What increasingly is needed is the ability to execute on the demands of the business, while mobile. What users expect, and what device manufacturers saying is possible, is to be able to behave as if they are in the office at all times.
Limited to that “messaging only” model users have tried to shoe-horn their requirements into place. Using email documents are “sent-to-self” in order to be accessible whilst on the move. Bring collaboration into the picture and those documents and other business-critical data are proliferating across company and personal devices without little or no control. In essence we are putting the data where we need it in order to fit in with our expectations of mobility and accessibility.

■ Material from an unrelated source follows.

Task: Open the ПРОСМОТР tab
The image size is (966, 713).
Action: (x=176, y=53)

This new way of working has brought with it some not-insignificant challenges when it comes to version control, data security, effective team working and consistency of purpose. The uncontrolled “breeding” of documents, for example, as they are shared, edited, sent and resent as attachments can lead to confusion and ultimately cost. Messaging will always be a part of digital life of course, but its use as the transport mechanism for documents, data and action is fundamentally misplaced.

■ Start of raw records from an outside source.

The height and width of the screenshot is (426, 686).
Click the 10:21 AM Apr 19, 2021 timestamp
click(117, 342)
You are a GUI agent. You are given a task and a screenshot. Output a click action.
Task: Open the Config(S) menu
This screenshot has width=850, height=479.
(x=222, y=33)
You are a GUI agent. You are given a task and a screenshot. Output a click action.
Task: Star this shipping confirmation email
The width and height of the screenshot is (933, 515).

The real promise of the mobile revolution comes in the shape of a cloud. With documents and data located online, and importantly only online, sharing, collaboration and control become virtually automatic. When business success is dependent upon one version of the truth the cloud nature of the mobile world is the true enabler. Once the business information gets truly on-line then the mobile revolution will become the new status quo.
It is the confluence of the two streams of compelling, highly usable devices and secure, always-on access to business information that will produce the torrent that will swamp the office-bound, PC-based, isolate islands of work.

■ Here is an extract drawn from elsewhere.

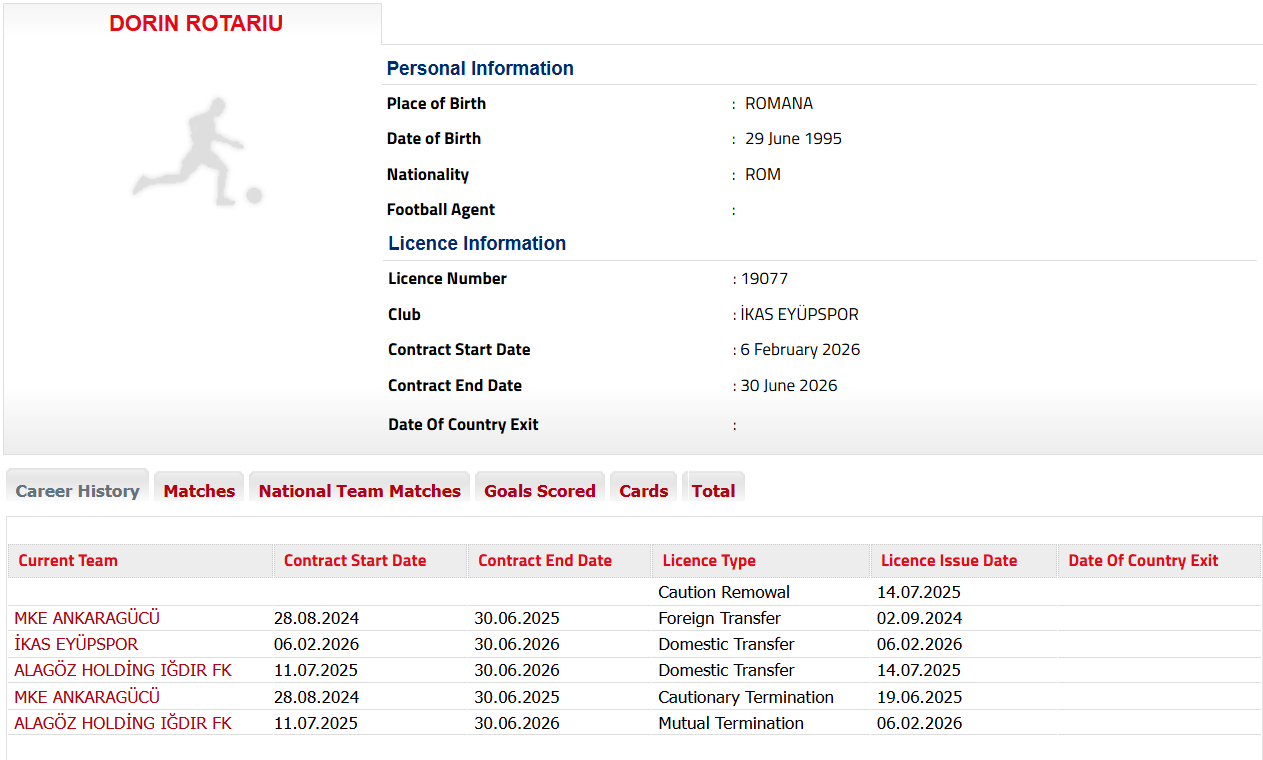1263x760 pixels.
Task: Open İKAS Eyüpspor team link in table
Action: (76, 644)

This is going to impact you in two ways, and from two different directions.
Sooner or later you will have to replace your company IT hardware, particularly the machines used by the folks who do the work. If you’re minded to stay conservative and stick with the Windows front end to your current infrastructure then you’ll be wanting to think about that upgrade now…whilst there are still decent Windows-based laptops on the market. If everyone has just got their shiny new touch-enable swivel-screened decks then you might want to think about what they will be replaced with in 3 years from now.
Adding another layer of complexity to your day is going to be whether your back-office systems are ready for the revolution at the front end. The tablets are going to replace the laptops pretty seamlessly for messaging, word processing, number crunching and day-to-day productivity but what about access to and management of your backbone ERP and financial applications.
Planning for the shift into mobile technology shouldn’t be overlooked. Those of you who recall the effort that went into Y2K compliance (remember that?) will appreciate the being well prepared is the key to cost avoidance when the time to change arrives. Of course the mobile revolution won’t happen at the stroke of midnight next December 31st but in some ways that makes it all the more important to have a plan.